* [Passage provided]:
..............................

In the lead up to the FHT’s first Virtual Training Congress we have been introducing FHT members to our event speakers. This week we speak to Chris Duquemin from New Vision Therapy, based in Jersey.
In the title of my seminar talk, note that I do not use the words PTSD. For me, to consider Post Traumatic Stress (PTS) a disorder is disrespectful. It is simply the result of overstressing a neurological system. The body responded in the only way it knows how to survive – how can that be a disorder? It’s a natural, human response.
A few years back, my work changed dramatically. That was thanks partly to a phrase I read in Stanley Rosenberg’s excellent book, ‘Accessing the Healing Power of the Vagus Nerve: Self-Help Exercises for Anxiety, Depression, Trauma, and Autism’. This is a simple, easy to read book that I would highly recommend it to everyone. It simply stated: “The Ventral Vagus nerve controls the top third of the esophagus.” The penny dropped, lightbulbs started to come on inside my head. I did a little more research before deciding to fly to Canada to work with Terrance Kosikar helping veterans and first responders with PTS. I met some amazing people, made new friends for life, and tested my theory on people I had no connection with.
So, what exactly had I uncovered?

..............................

* [Listed records]:
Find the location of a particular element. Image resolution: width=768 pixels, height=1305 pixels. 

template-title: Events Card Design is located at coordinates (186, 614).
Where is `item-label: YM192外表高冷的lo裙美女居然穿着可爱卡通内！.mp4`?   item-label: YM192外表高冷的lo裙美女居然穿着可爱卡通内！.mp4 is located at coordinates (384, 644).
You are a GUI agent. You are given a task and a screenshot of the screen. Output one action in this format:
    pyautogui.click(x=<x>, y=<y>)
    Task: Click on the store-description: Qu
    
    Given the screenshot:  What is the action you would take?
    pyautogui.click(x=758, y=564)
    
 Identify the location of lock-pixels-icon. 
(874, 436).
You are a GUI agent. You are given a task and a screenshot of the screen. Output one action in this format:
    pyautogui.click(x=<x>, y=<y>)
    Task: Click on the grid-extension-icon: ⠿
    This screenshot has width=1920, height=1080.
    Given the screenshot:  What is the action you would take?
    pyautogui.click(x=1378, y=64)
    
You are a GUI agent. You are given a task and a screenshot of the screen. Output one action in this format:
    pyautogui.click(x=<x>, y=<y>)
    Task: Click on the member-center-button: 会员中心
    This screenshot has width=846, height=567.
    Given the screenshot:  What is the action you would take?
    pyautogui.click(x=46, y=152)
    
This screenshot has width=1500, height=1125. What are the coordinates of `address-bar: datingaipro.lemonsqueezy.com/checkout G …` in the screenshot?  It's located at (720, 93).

..............................

* [Work to complete]:
Reproduce the full text introducing Chris Duquemin's seminar on post traumatic stress word for word, keeping every sentence, its punctuation, and its paragraph breaks unchanged.

* [Response]:
In the lead up to the FHT’s first Virtual Training Congress we have been introducing FHT members to our event speakers. This week we speak to Chris Duquemin from New Vision Therapy, based in Jersey.
In the title of my seminar talk, note that I do not use the words PTSD. For me, to consider Post Traumatic Stress (PTS) a disorder is disrespectful. It is simply the result of overstressing a neurological system. The body responded in the only way it knows how to survive – how can that be a disorder? It’s a natural, human response.
A few years back, my work changed dramatically. That was thanks partly to a phrase I read in Stanley Rosenberg’s excellent book, ‘Accessing the Healing Power of the Vagus Nerve: Self-Help Exercises for Anxiety, Depression, Trauma, and Autism’. This is a simple, easy to read book that I would highly recommend it to everyone. It simply stated: “The Ventral Vagus nerve controls the top third of the esophagus.” The penny dropped, lightbulbs started to come on inside my head. I did a little more research before deciding to fly to Canada to work with Terrance Kosikar helping veterans and first responders with PTS. I met some amazing people, made new friends for life, and tested my theory on people I had no connection with.
So, what exactly had I uncovered?